«Да… жизнь человеческая», – как говорил когда-то дядя Володя2. И я еду домой в трамвае, и мне неприятно. Понимаю, что все это мелочь: и сами чувства мои, и повод, а мне неприятно. Но тут появляется мысль, что задача имеет объективное решение. Правильно будет не осложнять взаимоотношения между Госкомитетом и институтом, потому что это будет мешать работе. И вот мне кажется, что так будет справедливо, и еду я дальше в трамвае успокоенный.
5 января.
Сегодня выезжаю в Москву. Не хочется, поэтому и воскресенье испорчено.
6 января.
Москва. Выехал я вчера из дома расстроенным. Перед дорогой я каждого поцеловал, и каждый ответил на мое прощание ласково. Кроме Маши3. Она это сделала, как отмахнулась, зная, что этим меня огорчает. Я не понимаю ее, потому что еще не могу поверить, что она меня не любит: неужели от всего детства, от всего прошлого ничего не осталось? Я не выдержал и сказал ей при всех: «Ты одна у нас такая». Наверно, не надо было этого говорить, хотя бы потому, что этим я огорчил Женю4. Она ангел-хранитель нашей семьи.
12 января.
Я все еще в Москве. Первые два дня жил в гостинице «Мотель». Проезжая мимо Кунцева5, я ничего там не узнавал. За сорок с лишним лет все так изменилось, что просто стало совсем другим и совсем чужим для меня.

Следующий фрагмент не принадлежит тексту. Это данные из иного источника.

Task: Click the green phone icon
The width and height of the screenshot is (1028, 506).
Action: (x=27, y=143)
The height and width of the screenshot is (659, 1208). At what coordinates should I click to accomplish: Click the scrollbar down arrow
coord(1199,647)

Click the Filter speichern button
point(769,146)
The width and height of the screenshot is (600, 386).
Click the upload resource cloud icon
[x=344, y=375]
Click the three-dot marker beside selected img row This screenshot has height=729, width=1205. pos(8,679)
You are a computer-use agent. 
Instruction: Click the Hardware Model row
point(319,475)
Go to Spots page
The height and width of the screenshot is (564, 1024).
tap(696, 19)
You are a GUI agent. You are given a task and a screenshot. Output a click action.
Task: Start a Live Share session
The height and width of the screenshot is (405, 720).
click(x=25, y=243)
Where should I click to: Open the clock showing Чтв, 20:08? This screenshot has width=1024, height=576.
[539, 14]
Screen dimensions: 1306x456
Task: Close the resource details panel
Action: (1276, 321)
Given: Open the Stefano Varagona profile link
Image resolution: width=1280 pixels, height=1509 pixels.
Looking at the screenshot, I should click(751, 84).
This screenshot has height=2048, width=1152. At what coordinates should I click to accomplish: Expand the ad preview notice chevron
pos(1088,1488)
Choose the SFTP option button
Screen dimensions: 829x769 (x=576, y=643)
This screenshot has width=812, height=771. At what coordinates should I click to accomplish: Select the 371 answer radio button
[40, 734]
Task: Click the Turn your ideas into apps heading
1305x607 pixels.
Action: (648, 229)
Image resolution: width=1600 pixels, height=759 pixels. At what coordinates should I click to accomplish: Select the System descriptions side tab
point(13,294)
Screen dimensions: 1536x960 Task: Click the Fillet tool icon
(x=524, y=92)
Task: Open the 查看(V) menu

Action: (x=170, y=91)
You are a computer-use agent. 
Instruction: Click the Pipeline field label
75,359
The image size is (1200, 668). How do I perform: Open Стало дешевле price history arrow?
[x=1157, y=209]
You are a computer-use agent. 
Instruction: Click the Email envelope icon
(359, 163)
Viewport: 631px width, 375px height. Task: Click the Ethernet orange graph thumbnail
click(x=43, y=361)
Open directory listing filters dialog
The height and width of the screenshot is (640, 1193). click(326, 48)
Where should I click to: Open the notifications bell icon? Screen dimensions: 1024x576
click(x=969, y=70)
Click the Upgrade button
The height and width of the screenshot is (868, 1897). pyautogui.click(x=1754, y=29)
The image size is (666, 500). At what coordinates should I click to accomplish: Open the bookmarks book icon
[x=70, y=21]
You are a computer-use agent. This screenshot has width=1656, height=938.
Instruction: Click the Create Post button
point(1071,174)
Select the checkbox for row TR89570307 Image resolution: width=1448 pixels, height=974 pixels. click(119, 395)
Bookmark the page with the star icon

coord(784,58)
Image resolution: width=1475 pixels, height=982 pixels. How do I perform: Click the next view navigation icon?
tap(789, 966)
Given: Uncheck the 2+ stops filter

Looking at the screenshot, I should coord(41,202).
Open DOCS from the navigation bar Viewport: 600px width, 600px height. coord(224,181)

Во мне ничто не шевельнулось при виде тех мест и ничто не дрогнуло – мы оказались чужими и даже не узнали друг друга. По-моему, сейчас в Кунцеве плохо, по крайней мере, там, где я проезжал, – это, правда, строящаяся, но окраина города. А какие там бывали чистые летние вечера на тихих дачах, в прошлом!